◆ TO DO ◆
Reproduce the opening lines of the records exactly, please, stopping after the line that contains "Viewport: 585px width, 149px height.".

◆ DATASET RECORDS ◆
● ● ● ● ● ● ●

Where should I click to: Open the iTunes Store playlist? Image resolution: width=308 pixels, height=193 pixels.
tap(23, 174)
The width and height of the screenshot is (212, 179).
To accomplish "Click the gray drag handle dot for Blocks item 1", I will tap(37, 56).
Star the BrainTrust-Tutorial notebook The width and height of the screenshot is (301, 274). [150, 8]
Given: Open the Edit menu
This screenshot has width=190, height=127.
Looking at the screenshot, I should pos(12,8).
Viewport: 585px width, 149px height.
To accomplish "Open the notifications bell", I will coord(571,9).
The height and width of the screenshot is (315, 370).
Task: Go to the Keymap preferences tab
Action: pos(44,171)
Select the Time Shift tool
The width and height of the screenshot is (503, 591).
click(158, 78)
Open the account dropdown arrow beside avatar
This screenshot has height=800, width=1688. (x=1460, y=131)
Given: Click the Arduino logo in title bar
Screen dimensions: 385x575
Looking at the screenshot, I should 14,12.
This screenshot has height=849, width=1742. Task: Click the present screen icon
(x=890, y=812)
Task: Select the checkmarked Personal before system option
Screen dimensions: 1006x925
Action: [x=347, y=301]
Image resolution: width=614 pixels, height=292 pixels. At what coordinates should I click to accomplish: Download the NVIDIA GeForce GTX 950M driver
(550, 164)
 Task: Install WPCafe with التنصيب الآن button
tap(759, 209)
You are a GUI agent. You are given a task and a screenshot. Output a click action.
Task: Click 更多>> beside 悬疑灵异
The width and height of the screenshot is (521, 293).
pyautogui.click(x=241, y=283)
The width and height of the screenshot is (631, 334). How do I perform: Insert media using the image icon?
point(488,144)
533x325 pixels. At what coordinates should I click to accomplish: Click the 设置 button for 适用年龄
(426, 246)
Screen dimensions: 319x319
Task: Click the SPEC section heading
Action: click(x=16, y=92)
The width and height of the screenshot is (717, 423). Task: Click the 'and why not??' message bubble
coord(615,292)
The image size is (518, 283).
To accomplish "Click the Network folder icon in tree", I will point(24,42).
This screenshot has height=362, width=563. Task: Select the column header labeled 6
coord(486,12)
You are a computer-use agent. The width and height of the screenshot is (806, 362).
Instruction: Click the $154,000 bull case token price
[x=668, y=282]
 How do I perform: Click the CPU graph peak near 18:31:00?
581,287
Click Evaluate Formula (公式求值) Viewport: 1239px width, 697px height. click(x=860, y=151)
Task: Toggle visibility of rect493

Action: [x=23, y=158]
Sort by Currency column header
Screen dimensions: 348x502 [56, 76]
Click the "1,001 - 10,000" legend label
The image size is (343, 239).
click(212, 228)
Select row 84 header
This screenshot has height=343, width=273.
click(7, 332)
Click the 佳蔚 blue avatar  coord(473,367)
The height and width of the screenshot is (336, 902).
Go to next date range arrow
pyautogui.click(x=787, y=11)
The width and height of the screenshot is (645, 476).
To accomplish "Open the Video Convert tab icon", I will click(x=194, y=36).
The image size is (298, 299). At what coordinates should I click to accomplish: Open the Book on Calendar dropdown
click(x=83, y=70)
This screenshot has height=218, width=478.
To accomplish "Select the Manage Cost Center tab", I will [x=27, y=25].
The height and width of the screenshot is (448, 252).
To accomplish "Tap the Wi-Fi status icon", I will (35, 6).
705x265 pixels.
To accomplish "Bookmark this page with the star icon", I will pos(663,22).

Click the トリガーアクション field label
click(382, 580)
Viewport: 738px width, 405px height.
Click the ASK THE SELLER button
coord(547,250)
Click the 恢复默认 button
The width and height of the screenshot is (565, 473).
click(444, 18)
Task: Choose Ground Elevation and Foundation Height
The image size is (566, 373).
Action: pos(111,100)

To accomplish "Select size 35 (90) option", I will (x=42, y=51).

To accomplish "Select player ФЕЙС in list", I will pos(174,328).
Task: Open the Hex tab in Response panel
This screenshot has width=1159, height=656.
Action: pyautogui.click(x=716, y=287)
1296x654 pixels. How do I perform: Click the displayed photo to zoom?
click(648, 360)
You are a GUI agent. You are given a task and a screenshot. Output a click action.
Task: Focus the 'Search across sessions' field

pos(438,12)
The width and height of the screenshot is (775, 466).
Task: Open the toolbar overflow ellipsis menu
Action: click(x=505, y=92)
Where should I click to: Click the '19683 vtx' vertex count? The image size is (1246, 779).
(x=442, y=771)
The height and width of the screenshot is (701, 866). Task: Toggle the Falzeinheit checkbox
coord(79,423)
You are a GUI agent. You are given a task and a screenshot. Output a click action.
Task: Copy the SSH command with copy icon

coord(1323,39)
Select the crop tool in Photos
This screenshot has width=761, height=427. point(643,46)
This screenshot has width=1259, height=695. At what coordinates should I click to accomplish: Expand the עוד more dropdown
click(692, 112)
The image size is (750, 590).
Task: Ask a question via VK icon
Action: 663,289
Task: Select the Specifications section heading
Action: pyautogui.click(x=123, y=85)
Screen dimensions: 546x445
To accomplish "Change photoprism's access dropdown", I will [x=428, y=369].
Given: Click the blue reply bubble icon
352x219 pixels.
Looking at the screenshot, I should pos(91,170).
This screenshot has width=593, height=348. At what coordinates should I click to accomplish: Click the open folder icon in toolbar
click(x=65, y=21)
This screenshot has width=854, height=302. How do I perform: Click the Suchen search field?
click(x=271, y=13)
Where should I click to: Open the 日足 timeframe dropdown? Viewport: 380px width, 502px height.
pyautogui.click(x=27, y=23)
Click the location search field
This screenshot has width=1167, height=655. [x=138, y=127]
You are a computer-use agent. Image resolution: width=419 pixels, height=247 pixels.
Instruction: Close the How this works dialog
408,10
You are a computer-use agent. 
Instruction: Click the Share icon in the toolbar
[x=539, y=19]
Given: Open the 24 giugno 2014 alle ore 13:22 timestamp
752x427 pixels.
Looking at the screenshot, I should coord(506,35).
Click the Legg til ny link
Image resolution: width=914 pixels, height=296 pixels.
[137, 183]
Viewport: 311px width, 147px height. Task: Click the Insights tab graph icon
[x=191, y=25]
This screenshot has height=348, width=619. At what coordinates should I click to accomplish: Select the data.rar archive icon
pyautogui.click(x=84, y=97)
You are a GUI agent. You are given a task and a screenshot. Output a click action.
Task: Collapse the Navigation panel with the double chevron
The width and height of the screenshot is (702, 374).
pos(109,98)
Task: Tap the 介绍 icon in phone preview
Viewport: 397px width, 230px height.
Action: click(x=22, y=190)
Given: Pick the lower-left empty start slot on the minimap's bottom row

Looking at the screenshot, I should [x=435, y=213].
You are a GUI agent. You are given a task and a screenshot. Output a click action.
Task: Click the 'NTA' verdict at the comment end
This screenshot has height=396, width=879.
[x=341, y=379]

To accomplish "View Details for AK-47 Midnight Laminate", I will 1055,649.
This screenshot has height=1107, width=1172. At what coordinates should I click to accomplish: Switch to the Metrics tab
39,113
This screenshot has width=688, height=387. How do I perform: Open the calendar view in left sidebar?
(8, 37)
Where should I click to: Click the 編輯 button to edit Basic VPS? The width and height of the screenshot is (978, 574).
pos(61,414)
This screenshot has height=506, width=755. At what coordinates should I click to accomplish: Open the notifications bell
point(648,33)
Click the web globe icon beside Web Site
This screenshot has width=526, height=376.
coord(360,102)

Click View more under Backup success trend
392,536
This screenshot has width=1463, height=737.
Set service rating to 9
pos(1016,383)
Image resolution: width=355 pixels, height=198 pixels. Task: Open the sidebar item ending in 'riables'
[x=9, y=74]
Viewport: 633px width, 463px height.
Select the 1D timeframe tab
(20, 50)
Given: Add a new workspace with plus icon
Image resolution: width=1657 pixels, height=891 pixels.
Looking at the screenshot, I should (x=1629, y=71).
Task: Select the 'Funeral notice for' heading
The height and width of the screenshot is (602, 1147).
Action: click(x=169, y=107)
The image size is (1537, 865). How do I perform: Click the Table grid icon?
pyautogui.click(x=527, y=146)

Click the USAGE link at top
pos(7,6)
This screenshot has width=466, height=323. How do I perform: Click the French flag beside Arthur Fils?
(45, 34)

● ● ● ● ● ● ●

◆ RESPONSE TO THIS TASK ◆
Where should I click to: Open the iTunes Store playlist? Image resolution: width=308 pixels, height=193 pixels.
tap(23, 174)
The width and height of the screenshot is (212, 179).
To accomplish "Click the gray drag handle dot for Blocks item 1", I will tap(37, 56).
Star the BrainTrust-Tutorial notebook The width and height of the screenshot is (301, 274). [150, 8]
Given: Open the Edit menu
This screenshot has width=190, height=127.
Looking at the screenshot, I should pos(12,8).
Viewport: 585px width, 149px height.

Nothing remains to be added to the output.